I'm looking at the UserTracking
class, line 187.
private void HandleReviewingCompleted(User user, HashSet<ReviewItem> reviews)
{
var revCount = user.CompletedReviewsCount;
var userInRoom = room.CurrentUsers.Any(x => x.ID == user.ID);
var chatUser = room.GetUser(user.ID);
var msg = new MessageBuilder();
if (userInRoom)
{
msg.AppendPing(chatUser);
}
var posts = reviews.Count > 1 ? $"{revCount} posts today" : "a post today";
msg.AppendText($"{(userInRoom ? "You've" : chatUser.Name)} reviewed {posts}");
var audits = reviews.Count(x => x.AuditPassed != null) + (revCount - reviews.Count);
if (audits > 0)
{
msg.AppendText($" (of which {audits} {(audits > 1 ? "were audits" : "was an audit")})");
}
This method is hooked up by
WatchedUsers[id].EventManager.ConnectListener(EventType.ReviewingCompleted,
new Action<HashSet<ReviewItem>>(revs => HandleReviewingCompleted(WatchedUsers[id], revs)));
The way I understand this, the order of events are:
- The library sees that you hit the max review items (40), and an event is fired
- You start that method.
revCount
should be 40, andreviews
is a list of all the reviews the Tracker has on file, including parsed audits. -
audits = (count of parsed audits) + (the number of missing entries)
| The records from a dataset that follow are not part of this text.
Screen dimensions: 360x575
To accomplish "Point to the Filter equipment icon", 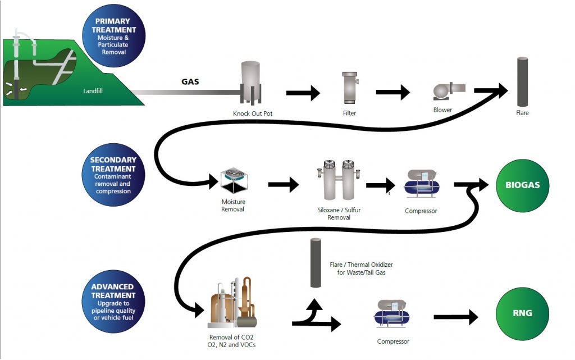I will coord(350,88).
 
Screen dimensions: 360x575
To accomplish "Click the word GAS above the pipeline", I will coord(190,81).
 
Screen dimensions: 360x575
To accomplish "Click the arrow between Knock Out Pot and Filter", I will coord(303,93).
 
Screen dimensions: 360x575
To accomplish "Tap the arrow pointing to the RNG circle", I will coord(455,318).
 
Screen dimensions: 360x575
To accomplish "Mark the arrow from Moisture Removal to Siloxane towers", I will coord(284,184).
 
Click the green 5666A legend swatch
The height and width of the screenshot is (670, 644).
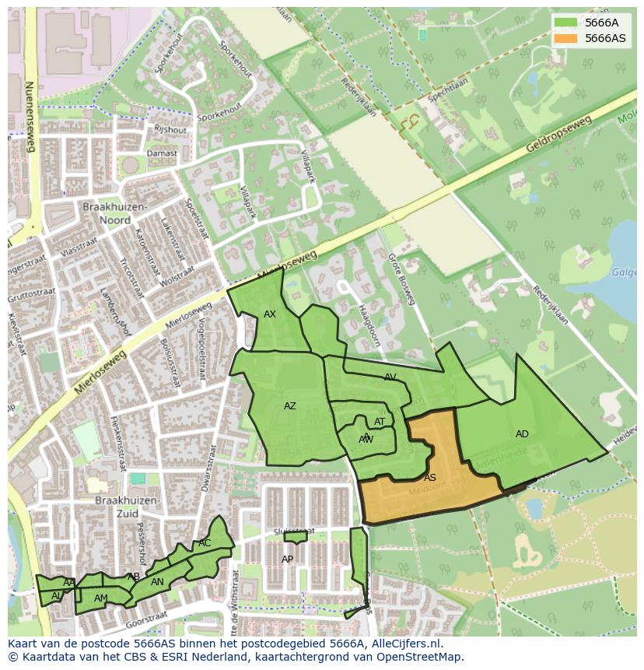coord(565,23)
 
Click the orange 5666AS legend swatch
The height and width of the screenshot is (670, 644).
coord(565,38)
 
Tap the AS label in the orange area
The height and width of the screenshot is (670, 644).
coord(429,478)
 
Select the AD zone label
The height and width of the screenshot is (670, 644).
coord(522,434)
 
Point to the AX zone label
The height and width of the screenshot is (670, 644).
coord(270,314)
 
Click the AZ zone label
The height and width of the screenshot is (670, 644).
coord(290,406)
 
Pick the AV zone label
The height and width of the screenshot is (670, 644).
coord(390,377)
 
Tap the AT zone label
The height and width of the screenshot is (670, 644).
coord(380,423)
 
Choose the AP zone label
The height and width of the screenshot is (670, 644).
coord(288,560)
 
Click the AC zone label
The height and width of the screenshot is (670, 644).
coord(205,543)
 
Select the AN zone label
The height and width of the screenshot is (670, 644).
coord(157,582)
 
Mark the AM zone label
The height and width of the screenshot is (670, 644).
coord(101,598)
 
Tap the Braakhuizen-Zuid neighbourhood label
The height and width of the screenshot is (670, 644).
coord(128,507)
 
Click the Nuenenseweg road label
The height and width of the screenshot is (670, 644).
coord(30,117)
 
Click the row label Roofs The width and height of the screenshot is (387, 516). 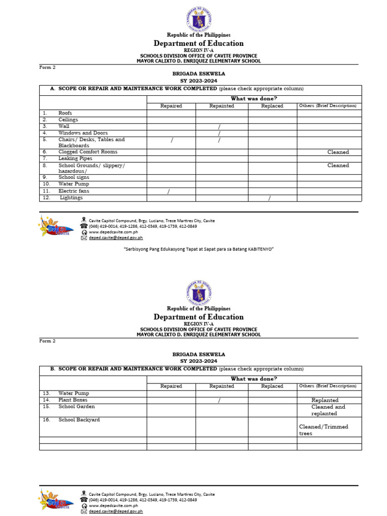[66, 113]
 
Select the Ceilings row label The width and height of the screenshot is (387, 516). [69, 120]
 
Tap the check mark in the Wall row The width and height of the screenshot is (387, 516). [219, 126]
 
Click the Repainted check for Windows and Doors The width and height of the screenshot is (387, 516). [219, 134]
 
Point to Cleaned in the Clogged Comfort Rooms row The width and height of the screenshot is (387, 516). [338, 152]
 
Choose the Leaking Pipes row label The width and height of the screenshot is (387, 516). [75, 158]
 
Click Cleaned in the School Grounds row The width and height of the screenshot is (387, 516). [338, 165]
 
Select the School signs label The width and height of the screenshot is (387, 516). [74, 177]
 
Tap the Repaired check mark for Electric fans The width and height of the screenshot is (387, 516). [168, 191]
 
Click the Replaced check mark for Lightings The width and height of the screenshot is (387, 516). [270, 198]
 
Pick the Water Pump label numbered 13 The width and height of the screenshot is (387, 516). [74, 394]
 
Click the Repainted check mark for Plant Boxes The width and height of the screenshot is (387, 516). [219, 401]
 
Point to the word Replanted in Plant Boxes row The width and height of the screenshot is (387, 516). [325, 401]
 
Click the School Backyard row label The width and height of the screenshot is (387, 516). [79, 420]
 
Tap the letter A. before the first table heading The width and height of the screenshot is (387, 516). [52, 89]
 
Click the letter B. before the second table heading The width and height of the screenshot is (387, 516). [52, 369]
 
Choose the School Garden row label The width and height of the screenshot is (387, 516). [77, 407]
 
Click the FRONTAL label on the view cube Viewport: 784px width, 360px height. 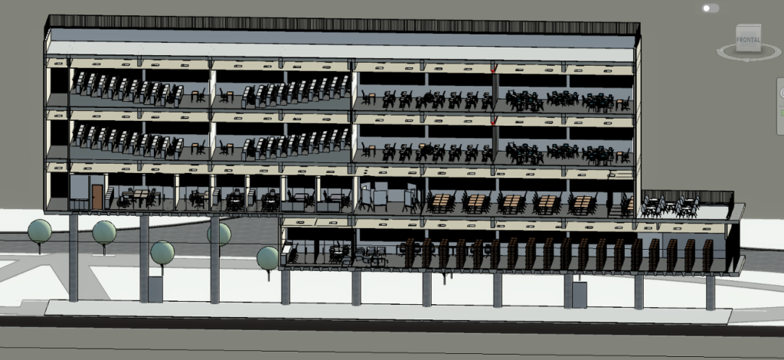pyautogui.click(x=748, y=40)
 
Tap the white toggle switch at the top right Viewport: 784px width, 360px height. pyautogui.click(x=710, y=8)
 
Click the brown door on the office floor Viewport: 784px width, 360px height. pyautogui.click(x=97, y=197)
. You know how many reviews Stack Overflow says the person has done (by going to the /review page), and you have a list of parsed reviews. We just assume that anything missing from that list when you run the code is a deleted audit. - Once you have all the numbers, you print out in a chat room message. Nothing else gets called or run.
Does that sound correct?
Yep.
Ok, so how about this:
We keep the method (as in, we still call that method when you hit max items). However, instead of printing to chat, we do the following:
- Do the audit computations as normal
- Write that information to the database for the current person / day
- Run the
My Stats
command as the current person
That way, the User Tracker doesn't need to print stuff to the chat room (its job is to track stuff, not presentation), and the database is the Single Source of Truth.
This would take some restructuring so that we can nicely call a chatbot method (or at least tell the command engine to run a wanted command).